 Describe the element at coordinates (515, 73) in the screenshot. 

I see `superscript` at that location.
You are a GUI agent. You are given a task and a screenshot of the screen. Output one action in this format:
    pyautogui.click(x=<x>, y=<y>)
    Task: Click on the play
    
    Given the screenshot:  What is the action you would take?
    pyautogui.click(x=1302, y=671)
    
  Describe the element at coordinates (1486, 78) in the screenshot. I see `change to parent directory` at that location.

- - - -

What is being asked
Quote word for word the rows from the line containing "You are a GUI" through the line containing "pyautogui.click(x=1302, y=671)", including both of those lines.

Response below
You are a GUI agent. You are given a task and a screenshot of the screen. Output one action in this format:
    pyautogui.click(x=<x>, y=<y>)
    Task: Click on the play
    
    Given the screenshot:  What is the action you would take?
    pyautogui.click(x=1302, y=671)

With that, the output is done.